I’m terrible. But then, you knew I would be terrible when you chose to leave me in this miserable, bright place, so I can only assume your question is a bad attempt at humor.

Caldswell actually had the guts to laugh at that. If a xith’cal had told me he was feeling terrible, I would have shot him before he decided to do something about it. But then, I would have shot him before he’d had a chance to tell me anything, so it was a moot point.

Shooting xith’cal was a natural reaction. After all, they ate humans. They ate pretty much anything they could kill, actually, but they liked the sentient races best. Most of my pirate hunting had been ferreting out xith’cal slavers who raided the smaller colonies to get fresh breeding stock for the “herds” they kept on their tribe ships. Combine that with a violent temper, complete disregard for any laws other than their own, and a scaly, naturally armored body that was three feet taller than any human and three times as dense, and you had something that any sensible person would shoot on sight.

“Morris!” Caldswell yelled, glancing at me. “Put that cannon away and get over here.”

Though it went against every instinct I had, I obeyed. Shoving Sasha in her holster, I walked over to stand beside the captain. This particular xith’cal must not have been one of their warriors. He was a good bit smaller than the ones I’d seen, and his scaly head was smooth, lacking the enormous ridges warriors grew.

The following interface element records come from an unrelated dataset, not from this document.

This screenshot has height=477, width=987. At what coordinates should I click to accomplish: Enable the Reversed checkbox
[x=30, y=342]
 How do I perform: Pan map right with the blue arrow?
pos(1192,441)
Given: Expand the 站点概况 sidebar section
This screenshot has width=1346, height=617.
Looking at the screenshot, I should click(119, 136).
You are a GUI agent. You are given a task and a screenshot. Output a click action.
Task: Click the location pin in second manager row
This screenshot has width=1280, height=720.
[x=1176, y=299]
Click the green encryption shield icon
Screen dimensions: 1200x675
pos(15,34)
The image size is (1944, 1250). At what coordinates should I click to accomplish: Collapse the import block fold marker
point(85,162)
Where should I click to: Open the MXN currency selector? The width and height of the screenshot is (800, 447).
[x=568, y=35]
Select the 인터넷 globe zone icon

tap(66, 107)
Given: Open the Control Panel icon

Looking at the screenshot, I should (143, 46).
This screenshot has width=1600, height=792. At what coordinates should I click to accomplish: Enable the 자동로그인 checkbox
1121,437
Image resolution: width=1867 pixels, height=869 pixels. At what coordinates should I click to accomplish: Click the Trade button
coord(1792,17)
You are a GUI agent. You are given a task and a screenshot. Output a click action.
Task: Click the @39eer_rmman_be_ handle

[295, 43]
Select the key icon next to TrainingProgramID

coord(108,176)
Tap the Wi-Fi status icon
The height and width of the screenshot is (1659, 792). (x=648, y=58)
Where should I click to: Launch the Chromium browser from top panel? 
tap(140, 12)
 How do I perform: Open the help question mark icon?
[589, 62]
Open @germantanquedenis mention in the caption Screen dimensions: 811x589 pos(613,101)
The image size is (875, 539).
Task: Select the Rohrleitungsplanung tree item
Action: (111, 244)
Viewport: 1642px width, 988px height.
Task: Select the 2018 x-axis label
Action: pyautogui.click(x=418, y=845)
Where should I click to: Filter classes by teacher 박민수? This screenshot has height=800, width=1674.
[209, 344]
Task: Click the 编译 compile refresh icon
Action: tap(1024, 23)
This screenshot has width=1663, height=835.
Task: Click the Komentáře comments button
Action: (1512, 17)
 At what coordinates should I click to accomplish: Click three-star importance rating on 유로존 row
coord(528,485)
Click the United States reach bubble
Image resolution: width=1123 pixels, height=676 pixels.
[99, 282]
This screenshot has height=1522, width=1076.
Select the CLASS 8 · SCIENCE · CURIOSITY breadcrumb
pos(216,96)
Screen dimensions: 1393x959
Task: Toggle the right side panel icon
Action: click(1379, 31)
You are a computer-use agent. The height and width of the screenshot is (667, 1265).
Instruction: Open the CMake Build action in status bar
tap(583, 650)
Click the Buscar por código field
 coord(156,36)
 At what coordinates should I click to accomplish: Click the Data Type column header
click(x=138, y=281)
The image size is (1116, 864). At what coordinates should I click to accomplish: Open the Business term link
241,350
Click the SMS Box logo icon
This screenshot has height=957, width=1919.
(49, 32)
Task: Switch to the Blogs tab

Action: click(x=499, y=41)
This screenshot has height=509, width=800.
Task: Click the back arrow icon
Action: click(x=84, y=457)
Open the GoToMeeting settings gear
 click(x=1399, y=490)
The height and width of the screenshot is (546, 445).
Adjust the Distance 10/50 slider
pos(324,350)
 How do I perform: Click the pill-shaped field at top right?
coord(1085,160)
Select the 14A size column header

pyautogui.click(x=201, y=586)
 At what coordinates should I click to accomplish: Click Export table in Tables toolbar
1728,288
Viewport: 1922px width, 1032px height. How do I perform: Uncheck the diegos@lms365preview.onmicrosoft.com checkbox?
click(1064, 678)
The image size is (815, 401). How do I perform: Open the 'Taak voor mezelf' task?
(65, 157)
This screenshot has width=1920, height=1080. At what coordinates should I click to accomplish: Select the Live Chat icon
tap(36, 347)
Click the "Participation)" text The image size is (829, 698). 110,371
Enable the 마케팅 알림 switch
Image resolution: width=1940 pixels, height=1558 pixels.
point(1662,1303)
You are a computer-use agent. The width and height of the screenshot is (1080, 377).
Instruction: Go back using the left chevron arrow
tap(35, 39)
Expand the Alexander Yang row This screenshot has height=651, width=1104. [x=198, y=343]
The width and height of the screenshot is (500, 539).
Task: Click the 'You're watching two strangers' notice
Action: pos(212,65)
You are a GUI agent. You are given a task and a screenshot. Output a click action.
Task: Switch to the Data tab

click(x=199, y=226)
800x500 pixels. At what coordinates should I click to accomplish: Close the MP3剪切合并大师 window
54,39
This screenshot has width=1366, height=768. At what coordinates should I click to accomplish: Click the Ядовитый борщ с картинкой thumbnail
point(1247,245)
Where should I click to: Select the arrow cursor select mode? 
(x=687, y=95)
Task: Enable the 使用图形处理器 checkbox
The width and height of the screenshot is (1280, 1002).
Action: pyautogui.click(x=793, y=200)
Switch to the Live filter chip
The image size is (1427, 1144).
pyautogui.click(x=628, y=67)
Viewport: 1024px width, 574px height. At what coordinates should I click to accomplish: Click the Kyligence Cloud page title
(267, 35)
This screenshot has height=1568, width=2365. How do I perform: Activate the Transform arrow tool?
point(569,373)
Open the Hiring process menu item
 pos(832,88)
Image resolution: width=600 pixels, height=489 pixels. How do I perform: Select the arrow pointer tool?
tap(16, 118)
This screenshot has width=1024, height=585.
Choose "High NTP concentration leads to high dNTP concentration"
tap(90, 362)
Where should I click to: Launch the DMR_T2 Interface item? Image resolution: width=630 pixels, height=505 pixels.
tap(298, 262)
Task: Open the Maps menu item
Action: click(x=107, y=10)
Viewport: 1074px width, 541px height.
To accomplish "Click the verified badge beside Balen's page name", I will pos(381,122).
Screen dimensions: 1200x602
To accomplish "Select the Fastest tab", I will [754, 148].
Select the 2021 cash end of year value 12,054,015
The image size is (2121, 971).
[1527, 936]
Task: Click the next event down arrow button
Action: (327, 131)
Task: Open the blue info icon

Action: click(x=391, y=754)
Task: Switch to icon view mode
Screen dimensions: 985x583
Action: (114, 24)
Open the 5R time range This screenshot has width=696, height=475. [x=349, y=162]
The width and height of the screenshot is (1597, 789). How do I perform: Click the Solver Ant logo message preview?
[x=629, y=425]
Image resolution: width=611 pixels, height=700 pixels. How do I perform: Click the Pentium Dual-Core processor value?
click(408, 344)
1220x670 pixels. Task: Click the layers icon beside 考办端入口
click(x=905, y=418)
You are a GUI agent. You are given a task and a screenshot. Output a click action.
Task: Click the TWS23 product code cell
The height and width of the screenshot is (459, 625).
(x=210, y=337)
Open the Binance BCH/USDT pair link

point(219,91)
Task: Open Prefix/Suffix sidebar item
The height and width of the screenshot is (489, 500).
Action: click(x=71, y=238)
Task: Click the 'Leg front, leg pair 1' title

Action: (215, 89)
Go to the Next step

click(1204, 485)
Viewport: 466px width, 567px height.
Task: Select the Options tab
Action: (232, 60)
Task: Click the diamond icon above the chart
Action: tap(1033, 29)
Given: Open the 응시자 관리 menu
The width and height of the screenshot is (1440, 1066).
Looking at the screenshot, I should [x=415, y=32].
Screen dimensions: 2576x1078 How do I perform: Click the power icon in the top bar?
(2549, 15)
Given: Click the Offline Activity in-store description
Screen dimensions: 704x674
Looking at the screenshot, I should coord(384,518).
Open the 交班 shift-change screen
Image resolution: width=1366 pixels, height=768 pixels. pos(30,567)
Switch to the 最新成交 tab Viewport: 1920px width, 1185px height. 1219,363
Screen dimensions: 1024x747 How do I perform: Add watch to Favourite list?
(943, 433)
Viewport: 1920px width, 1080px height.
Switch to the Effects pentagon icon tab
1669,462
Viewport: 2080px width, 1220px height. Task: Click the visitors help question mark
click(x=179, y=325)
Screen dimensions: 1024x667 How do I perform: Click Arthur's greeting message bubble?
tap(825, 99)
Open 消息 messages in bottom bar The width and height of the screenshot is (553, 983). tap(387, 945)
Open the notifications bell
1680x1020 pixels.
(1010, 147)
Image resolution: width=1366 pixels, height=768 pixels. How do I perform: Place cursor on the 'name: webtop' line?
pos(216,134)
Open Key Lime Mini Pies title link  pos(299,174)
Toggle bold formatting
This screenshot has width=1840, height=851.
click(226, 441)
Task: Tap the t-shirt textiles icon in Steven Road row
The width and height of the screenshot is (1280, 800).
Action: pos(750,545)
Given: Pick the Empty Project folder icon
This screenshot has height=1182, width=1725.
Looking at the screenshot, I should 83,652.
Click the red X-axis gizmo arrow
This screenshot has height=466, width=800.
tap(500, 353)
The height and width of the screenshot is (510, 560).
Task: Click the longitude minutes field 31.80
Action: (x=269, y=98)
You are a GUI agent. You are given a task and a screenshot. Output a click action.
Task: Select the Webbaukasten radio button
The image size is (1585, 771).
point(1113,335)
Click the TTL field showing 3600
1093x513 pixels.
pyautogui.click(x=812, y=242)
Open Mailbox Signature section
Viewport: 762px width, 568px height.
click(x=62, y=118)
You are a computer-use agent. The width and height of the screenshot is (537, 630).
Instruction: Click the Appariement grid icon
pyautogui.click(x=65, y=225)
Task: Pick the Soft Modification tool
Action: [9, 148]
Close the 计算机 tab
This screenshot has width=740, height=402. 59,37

That was something at least, but even if he was short for a xith’cal, he still towered over me even in my suit. Nearly eight feet tall, his body was covered in long, thin, overlapping scales, almost like feathers, but they were sharp enough to cut through ballistic steel, something I’d found out the hard way. Most xith’cal I’d seen were black or dark brown, but this one was green, a soft, mottled forest green that reminded me of winter trees. His eyes were like any other xith’cal’s though—long, honey yellow, slitted, and deep set below a heavy bone ridge that made him look like a scowling snake. His snout was long like a lizard’s, stronger than a steel vise, and full of sharp yellow teeth that were starting to make me seriously regret not shooting when I had the chance.